What Martisor tradition is?
Martisor is a red and white knitted cord connected with the spring and the nature revival.
Initially, both men and women kept this small fortune bringer by their hand. A gold coin attached to a red-and-white string was given as a gift and worn as a fortune and luck amulet, ensuring the wearer with the power of the Sun.
Nowadays, on the 1st of March men offer Martisor to girls and women to pay their respect and to attract luck over them. It is usually a small jewel (the quatrefoil and the chimney sweep are the main Martisor themes, since they are believed to bring good fortune) hung to a red and white string, but it also may be a red-and-white small bracelet in leather or silk, or any other (handmade and definitely colorful) jewel that can be otherwise used as pendant or pin.
The red and white string is worn till the spring is into force. When cuckoo sings for the first time or the first roses come to blossom, the string is placed into a green tree to bring good luck.

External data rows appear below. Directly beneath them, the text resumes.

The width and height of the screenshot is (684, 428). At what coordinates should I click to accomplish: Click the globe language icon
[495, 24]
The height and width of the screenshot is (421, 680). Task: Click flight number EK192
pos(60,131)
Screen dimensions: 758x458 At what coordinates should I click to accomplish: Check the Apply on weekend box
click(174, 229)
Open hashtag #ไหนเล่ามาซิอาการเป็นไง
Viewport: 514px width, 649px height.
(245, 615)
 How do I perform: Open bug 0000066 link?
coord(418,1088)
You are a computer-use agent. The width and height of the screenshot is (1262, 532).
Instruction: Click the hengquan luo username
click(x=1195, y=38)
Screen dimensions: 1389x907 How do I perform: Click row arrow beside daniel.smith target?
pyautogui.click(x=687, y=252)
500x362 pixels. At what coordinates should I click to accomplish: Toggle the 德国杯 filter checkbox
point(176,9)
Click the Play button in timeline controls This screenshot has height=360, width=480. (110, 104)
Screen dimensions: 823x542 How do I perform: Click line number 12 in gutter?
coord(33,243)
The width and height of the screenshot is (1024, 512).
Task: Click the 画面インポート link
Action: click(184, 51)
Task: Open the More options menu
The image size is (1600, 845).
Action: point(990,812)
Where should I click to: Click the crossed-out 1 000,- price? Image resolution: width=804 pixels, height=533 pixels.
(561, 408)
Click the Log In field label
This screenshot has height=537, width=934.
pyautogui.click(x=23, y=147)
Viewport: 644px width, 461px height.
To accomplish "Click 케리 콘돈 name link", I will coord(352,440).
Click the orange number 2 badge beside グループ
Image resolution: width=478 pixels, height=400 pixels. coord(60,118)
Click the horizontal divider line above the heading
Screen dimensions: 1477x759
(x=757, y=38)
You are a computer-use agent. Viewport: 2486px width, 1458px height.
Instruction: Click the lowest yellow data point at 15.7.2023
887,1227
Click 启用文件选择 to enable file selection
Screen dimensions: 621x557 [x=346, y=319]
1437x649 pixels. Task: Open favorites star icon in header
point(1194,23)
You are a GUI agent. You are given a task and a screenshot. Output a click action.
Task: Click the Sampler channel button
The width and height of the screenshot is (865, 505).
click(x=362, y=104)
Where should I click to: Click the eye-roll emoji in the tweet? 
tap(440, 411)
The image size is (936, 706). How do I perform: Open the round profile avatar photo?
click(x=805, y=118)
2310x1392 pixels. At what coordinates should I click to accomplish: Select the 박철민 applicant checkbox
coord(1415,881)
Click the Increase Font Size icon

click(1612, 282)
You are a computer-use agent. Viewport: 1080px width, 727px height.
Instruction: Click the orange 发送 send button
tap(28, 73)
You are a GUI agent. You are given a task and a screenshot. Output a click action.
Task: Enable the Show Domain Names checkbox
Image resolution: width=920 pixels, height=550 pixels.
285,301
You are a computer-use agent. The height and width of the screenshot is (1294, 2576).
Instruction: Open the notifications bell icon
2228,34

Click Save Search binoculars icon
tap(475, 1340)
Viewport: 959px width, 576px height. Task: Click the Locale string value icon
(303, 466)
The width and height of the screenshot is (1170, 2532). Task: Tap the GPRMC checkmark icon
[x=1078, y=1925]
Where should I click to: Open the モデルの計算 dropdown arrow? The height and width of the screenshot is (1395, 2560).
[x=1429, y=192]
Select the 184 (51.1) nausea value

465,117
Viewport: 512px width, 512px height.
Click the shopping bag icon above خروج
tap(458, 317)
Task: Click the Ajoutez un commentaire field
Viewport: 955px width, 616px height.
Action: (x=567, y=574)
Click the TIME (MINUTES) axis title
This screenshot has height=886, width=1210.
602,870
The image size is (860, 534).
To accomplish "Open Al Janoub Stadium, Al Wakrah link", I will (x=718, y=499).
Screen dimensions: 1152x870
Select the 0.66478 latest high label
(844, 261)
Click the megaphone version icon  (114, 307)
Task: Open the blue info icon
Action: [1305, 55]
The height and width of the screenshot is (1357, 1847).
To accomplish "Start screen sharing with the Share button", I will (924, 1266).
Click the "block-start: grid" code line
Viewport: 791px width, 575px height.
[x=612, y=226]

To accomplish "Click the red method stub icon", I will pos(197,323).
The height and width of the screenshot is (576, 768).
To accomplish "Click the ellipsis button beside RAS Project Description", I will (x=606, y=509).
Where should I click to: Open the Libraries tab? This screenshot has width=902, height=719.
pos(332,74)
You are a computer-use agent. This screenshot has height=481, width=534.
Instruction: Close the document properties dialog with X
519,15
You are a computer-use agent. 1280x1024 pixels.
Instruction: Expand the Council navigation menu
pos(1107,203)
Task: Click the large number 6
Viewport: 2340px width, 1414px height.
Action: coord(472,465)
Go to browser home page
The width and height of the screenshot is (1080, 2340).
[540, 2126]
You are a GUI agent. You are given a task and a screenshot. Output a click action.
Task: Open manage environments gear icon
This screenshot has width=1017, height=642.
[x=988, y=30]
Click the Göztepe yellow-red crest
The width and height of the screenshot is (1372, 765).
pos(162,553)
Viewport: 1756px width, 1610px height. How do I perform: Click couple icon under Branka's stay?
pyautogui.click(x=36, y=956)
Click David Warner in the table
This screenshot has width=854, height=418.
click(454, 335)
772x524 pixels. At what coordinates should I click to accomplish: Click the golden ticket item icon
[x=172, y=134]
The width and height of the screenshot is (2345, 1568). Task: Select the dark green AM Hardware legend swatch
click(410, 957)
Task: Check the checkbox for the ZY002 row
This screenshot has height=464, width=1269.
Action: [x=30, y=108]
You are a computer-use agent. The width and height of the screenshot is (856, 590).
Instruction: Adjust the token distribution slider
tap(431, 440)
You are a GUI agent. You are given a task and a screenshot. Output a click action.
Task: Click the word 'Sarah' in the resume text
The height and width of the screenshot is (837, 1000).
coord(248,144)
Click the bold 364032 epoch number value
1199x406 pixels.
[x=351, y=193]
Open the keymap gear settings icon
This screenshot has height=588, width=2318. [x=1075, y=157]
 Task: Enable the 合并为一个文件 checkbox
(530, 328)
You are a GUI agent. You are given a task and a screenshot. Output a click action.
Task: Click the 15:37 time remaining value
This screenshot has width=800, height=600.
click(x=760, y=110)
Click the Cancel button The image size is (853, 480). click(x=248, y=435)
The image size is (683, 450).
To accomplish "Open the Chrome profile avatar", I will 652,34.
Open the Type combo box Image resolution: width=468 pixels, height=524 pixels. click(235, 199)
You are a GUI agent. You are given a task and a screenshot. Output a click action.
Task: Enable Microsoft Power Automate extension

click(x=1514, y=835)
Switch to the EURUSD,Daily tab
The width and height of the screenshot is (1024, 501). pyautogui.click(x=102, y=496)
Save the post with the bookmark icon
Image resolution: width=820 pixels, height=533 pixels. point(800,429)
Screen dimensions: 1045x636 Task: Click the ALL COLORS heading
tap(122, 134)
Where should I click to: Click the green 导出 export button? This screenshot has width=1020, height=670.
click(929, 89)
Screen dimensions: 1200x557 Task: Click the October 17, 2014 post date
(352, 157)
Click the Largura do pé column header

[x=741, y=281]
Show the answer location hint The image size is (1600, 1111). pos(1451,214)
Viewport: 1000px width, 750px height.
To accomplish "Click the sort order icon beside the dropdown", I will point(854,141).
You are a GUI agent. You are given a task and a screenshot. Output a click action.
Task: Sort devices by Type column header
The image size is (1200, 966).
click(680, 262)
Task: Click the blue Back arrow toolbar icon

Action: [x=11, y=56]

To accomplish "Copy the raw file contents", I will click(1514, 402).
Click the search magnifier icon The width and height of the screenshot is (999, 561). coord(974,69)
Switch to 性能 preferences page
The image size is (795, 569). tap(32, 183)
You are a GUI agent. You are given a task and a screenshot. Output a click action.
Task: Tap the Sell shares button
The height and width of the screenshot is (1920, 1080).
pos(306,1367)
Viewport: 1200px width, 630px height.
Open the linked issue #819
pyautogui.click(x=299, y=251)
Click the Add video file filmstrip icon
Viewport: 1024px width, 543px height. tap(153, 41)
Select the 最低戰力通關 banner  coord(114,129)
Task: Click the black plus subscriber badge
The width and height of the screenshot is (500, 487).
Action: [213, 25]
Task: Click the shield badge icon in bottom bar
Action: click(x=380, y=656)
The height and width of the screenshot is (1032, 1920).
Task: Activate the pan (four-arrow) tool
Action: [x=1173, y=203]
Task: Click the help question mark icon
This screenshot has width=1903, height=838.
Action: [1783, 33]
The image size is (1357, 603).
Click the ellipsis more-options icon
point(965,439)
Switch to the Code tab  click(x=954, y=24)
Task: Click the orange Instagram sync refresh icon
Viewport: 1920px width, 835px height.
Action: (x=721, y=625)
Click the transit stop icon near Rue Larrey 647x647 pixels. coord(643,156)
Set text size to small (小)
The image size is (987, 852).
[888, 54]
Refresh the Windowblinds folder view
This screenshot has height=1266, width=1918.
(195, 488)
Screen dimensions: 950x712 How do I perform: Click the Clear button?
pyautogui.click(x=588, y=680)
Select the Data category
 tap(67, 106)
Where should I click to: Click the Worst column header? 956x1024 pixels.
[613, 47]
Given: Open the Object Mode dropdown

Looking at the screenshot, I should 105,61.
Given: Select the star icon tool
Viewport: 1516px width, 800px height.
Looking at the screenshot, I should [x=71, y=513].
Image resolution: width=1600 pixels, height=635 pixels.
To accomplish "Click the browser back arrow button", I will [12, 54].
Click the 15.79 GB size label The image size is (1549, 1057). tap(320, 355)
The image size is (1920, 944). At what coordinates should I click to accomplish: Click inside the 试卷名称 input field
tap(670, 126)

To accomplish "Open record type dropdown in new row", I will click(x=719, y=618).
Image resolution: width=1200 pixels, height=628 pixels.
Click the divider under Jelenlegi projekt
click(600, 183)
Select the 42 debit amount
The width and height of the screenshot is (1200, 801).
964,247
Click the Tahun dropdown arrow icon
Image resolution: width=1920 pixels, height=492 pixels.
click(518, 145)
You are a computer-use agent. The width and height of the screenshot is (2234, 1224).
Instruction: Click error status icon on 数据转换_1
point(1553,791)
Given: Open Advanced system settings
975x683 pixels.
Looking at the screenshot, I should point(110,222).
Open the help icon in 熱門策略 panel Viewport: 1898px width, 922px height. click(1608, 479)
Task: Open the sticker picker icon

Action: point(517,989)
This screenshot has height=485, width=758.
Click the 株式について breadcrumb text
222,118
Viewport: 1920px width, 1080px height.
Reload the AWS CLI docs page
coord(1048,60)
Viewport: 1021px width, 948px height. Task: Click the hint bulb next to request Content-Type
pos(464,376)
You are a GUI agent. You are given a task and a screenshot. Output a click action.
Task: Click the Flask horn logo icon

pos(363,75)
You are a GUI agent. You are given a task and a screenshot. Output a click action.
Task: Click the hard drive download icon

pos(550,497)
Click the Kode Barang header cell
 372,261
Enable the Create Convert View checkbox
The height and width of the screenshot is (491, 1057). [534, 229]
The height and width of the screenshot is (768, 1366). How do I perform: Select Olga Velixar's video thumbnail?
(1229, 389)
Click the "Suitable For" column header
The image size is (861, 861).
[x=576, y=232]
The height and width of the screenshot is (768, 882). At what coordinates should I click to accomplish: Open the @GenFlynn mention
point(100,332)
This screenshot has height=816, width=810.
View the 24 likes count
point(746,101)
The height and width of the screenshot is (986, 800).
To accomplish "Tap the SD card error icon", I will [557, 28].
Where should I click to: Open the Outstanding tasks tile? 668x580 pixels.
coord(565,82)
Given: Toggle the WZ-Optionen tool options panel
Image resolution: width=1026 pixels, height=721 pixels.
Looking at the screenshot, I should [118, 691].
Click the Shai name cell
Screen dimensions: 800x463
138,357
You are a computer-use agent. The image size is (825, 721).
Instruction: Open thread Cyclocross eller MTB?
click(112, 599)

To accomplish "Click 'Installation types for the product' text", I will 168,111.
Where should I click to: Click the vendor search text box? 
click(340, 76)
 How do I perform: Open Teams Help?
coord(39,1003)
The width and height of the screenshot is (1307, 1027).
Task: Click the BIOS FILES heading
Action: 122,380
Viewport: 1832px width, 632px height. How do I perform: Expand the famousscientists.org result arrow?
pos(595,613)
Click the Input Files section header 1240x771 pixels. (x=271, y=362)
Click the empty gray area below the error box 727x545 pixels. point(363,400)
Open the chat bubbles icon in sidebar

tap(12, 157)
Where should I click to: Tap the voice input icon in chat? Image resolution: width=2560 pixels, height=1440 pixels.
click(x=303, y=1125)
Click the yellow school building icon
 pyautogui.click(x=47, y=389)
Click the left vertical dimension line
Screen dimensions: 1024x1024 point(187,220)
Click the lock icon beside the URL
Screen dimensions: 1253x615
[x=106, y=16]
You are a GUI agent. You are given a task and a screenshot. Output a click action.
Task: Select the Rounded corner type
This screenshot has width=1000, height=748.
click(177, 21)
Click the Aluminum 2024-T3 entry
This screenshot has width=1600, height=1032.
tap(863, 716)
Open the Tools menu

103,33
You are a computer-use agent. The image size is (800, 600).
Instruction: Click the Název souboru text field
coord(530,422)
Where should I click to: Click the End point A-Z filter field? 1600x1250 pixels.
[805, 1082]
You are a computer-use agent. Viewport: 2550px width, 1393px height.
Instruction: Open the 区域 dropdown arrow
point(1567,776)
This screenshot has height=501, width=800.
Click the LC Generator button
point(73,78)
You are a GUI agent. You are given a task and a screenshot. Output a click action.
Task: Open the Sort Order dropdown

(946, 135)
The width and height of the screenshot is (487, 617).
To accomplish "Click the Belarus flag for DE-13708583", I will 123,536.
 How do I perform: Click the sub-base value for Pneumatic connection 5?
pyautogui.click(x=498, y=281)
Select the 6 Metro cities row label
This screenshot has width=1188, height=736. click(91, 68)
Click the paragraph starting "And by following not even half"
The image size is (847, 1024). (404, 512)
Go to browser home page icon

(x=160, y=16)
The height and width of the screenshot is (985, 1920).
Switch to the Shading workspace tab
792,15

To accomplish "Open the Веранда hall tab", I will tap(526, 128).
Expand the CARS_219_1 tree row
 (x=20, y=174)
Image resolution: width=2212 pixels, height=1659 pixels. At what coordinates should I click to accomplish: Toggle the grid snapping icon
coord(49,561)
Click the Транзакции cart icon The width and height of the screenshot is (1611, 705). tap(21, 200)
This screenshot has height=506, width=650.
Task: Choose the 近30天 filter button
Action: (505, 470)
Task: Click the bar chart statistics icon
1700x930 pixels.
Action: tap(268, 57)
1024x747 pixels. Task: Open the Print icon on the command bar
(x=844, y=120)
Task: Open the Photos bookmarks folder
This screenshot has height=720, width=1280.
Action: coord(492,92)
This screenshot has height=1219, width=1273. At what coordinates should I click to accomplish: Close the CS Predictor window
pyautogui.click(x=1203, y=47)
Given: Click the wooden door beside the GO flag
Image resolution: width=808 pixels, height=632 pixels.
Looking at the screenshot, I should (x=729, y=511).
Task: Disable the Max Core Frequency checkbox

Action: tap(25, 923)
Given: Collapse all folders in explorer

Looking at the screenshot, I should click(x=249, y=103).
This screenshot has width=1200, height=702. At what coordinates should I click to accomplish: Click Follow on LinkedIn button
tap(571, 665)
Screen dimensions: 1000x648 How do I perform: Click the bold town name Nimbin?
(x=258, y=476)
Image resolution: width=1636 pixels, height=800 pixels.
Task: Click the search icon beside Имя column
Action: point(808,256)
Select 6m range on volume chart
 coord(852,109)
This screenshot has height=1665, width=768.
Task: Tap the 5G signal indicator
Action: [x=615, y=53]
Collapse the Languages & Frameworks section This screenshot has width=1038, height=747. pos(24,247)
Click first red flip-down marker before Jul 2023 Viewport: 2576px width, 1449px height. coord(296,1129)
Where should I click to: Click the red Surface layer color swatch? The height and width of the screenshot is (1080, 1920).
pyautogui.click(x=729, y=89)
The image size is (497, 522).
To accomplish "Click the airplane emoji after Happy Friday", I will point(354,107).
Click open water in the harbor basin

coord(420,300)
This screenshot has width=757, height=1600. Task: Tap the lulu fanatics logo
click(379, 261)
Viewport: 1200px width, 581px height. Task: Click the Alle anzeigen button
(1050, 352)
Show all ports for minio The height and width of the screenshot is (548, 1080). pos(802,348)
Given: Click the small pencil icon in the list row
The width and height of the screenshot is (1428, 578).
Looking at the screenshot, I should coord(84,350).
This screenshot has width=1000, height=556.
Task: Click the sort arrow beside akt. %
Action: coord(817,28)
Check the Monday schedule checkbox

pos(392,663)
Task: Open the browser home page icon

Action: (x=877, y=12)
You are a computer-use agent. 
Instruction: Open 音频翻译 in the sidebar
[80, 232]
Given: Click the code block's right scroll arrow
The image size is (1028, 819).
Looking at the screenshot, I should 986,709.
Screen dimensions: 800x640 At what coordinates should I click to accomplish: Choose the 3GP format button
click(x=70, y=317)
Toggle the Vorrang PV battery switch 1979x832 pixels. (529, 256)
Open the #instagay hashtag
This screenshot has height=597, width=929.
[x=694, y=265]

Where does the name “Martisor” come from? “Martisor” is the popular name for the month of March (Martie in Romanian), which is connected with Roman God Mars – who was not only the God of War, but also the patron of spring, agriculture and forces of the nature, and whose celebration was on the 1st of March (also the first day of the year).
As offerings for gods in human or animal sacrifice were common, this specific time of the year (when winter makes place to joyful spring) made it a red (as in lively blood, adoration and sacrifice) and white (as in snow’s purity, winter and past) celebration.
Martisor – a pre-Christian Tradition in Romania
During Dacian times (era prior Anno Domini), the year started on the 1st of March as well, and it was divided into winter and summer.
The red-and-white cord is also named “the time cord”, since it is considered to gather the months and weeks of the two ancient calendar seasons. The legend says that it has been knitted by Baba Dochia (a mythological character identified with the return of spring) before leaving with her sheep in the mountains, where she died of cold.
Why red and white for the authentic tradition?
The red and white combination represents the reality of the opposite: life and death, day and night, winter and summer, fertility and infertility, cold and heat, the beginning and the end, and Martisor is a symbol of the balance.
A part of the tradition lost of its significance, still women in Romania (and also in some regions of Bulgaria) wear this symbol of the contraries a good-fortune representation.
Come to Romania during March! It is a vivid place and fun to be here!